(Records drawn from a dataset)
-*-*-

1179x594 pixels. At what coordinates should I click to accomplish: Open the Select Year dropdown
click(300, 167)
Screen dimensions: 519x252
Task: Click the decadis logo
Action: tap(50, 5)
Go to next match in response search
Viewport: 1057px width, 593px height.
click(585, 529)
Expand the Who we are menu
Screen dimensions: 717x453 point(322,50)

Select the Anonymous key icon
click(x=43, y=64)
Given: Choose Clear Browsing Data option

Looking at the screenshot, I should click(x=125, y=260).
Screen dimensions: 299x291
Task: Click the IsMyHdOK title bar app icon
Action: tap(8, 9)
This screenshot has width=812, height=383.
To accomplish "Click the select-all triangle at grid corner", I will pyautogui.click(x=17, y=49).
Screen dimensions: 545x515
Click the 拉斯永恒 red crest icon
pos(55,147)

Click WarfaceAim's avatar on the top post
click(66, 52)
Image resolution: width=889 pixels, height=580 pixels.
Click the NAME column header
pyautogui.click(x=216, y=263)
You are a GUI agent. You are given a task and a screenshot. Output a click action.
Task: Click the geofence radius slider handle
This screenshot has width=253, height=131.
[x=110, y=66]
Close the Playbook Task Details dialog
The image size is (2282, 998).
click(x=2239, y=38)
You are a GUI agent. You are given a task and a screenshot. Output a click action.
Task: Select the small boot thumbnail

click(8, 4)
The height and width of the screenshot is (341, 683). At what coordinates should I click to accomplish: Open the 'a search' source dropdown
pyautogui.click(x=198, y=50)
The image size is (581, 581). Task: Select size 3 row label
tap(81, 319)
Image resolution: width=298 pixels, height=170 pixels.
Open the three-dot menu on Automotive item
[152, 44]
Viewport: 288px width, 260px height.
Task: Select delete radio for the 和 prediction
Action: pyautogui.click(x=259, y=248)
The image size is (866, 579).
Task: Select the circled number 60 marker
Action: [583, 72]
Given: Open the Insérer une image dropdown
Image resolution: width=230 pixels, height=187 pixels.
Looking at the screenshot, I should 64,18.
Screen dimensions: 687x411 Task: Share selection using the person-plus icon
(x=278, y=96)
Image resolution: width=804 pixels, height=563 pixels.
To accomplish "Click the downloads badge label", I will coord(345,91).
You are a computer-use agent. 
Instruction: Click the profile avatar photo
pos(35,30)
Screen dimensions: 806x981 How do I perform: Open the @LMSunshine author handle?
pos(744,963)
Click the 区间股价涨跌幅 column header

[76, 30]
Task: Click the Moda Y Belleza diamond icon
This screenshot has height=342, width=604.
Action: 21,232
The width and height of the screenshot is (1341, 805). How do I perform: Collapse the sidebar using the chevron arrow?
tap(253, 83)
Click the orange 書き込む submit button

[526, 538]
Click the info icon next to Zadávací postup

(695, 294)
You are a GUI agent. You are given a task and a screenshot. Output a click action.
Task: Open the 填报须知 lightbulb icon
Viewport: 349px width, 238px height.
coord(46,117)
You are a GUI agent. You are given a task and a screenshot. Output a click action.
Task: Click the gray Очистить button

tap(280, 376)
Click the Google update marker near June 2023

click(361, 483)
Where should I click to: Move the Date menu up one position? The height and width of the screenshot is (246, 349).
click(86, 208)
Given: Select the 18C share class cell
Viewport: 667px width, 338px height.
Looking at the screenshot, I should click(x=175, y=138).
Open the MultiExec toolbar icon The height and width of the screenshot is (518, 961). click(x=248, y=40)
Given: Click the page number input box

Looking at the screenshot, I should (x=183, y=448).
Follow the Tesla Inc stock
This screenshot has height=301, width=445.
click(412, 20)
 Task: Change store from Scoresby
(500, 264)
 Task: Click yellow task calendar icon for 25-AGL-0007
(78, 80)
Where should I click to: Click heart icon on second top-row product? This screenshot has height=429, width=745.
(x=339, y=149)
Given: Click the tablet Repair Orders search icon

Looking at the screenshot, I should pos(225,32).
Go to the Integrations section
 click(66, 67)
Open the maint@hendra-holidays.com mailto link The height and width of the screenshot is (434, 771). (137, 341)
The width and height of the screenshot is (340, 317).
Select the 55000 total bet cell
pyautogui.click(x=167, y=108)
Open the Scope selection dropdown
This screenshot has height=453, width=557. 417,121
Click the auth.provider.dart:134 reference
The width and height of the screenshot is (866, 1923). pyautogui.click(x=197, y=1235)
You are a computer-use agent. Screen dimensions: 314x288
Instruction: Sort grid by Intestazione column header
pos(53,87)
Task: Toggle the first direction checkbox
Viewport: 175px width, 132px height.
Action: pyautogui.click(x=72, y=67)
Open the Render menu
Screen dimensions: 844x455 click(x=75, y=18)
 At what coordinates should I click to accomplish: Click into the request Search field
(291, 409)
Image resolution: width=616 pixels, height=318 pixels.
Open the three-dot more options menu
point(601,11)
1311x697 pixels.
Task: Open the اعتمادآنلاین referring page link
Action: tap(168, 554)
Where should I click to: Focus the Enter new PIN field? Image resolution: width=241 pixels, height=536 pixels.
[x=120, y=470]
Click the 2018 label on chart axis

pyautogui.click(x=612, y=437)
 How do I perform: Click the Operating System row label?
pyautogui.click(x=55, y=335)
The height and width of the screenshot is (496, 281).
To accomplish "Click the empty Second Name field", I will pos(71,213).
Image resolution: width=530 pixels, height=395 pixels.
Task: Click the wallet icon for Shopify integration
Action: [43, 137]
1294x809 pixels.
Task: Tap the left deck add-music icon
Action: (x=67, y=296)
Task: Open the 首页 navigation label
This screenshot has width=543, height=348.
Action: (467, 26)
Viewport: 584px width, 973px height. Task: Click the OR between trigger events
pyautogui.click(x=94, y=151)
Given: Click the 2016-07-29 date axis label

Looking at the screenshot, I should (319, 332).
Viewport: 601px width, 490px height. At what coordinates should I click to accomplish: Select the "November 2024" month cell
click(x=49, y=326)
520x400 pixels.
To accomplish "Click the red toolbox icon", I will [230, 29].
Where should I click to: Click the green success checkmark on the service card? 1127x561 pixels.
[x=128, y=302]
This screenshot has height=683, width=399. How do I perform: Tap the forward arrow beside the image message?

-*-*-

WORK INSTRUCTION:
The answer should be nothing but the number of lines in this data that include "computer".

ANSWER SPACE:
2